Indeed it is hard to divorce Sant the politician from Sant the author, when dealing with any of his published works. For instance, many have identified characters in ‘Silg Fuq Kemmuna’ as thinly veiled parodies of well-known political personalities; and regarding ‘L-Iskarjota’, comparisons have also been made between the fictitious television discussion programme ‘Kwis Kwam’, and Where’s Everybody’s Xarabank (which Sant boycotted for years).
How does the author react to interpretations of his works in the light of his own political career?
“I understand it’s a hard job for many readers to make the distinction between writer and politician. I do not have this problem because I tried to be a writer well before I entered politics. I find no incompatibility between the two lines of endeavour. After all if you’re a lawyer, a teacher or an architect, nobody wonders in this small island of ours how you also manage to write creative fiction...”
Perhaps it is a coincidence, but Sant’s first novel ‘L-Ewwel Weraq tal-Bajtar’ was published in 1968: a year of intense political and social upheaval throughout Europe. It is often remarked that the wider implications of the 1968 “revolution” somehow passed Malta by... does Sant agree with this assessment? Was Malta really as cocooned from the rest of the world as is often made out?

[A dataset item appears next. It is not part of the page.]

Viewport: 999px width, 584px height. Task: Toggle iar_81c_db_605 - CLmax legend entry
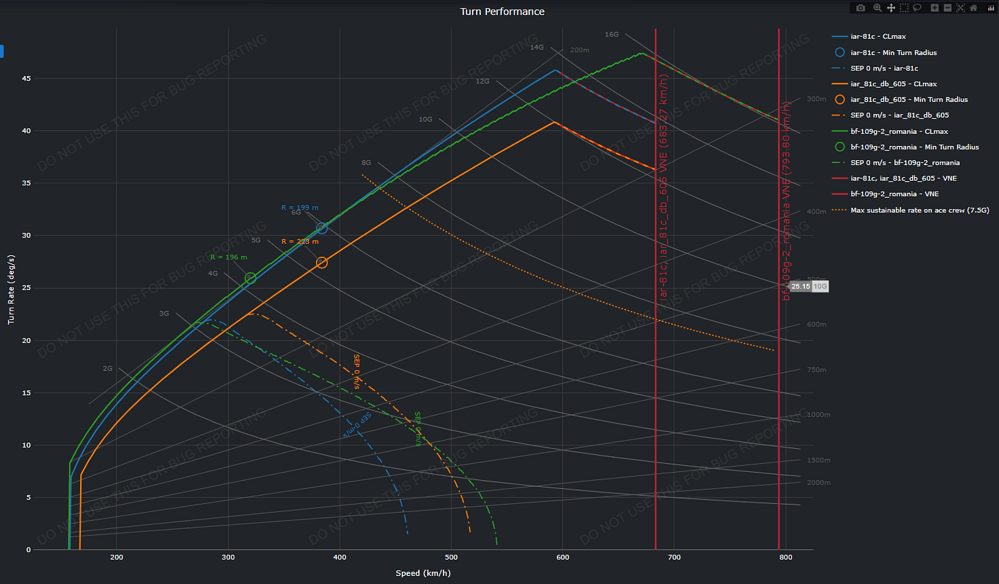(884, 83)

“As a colonial outpost, Malta was cocooned from the rest of Europe, and this for long years. However, by the mid-1950s we were moving from a closed to an open society, as efforts were made to introduce while manufacturing and tourism, while the British military base started being wound down. Simultaneously, the overriding influence of the Catholic church was being eroded, not least due to the politico-religious dispute between the Malta Labour Party and the Curia. With the arrival of television and mass education up to secondary level, by the middle to late 1960s, young people were following events and fashions in Europe and the US. These did impact on events in Malta, subject of course to local conditions in a small, peripheral island society. One can recognize reflections of these developments in novels, poems, plays and short stories written by the ‘new’ wave writers of those years and later.”
If the 1960s marked Sant’s own formative years as a writer, they also coincided with an era of epochal, visceral division in Malta: perhaps best epitomised by the abovementioned politico-religious dispute. And yet it is rare to come across any direct references to these issues in contemporary literature. How would Sant respond to the charge of escapism, not just with regard to his own works, but Maltese literature of the 1960s and 1970s in general?
“I disagree with your statement that the events of the 1960s were ignored in contemporary literature,” he retorts. “A number of novels and short stories describe what happened then quite vividly. In my own case, ‘Silġ fuq Kemmuna’ did go into that area, as well as some of the plays. On the other hand, what I find more puzzling is that today, there is less treatment than one would expect of the social and economic changes that happened since the end of the 1980s. Perhaps one reason why ‘L-Għalqa tal-Iskarjota’ has had an impact on some people is because it does try to describe our world of today. To be fair, with the emergence of writers like (Immanuel) Mifsud and (Guzè) Stagno, among others, we have been moving into live and moving descriptions of the here and now...”
A quick question about language. The set-up in Malta appears to be as follows: on the one hand we have a TV/radio landscape which is all but exclusively Maltese, whereas a section of the printed media remains exclusively English. When it comes to novels, poetry and plays, language alone is generally taken to be the defining quality of “Maltese literature”. But would a novel written by a Maltese person in English qualify as “Maltese literature”? How much does language really impinge upon an individual’s cultural identity?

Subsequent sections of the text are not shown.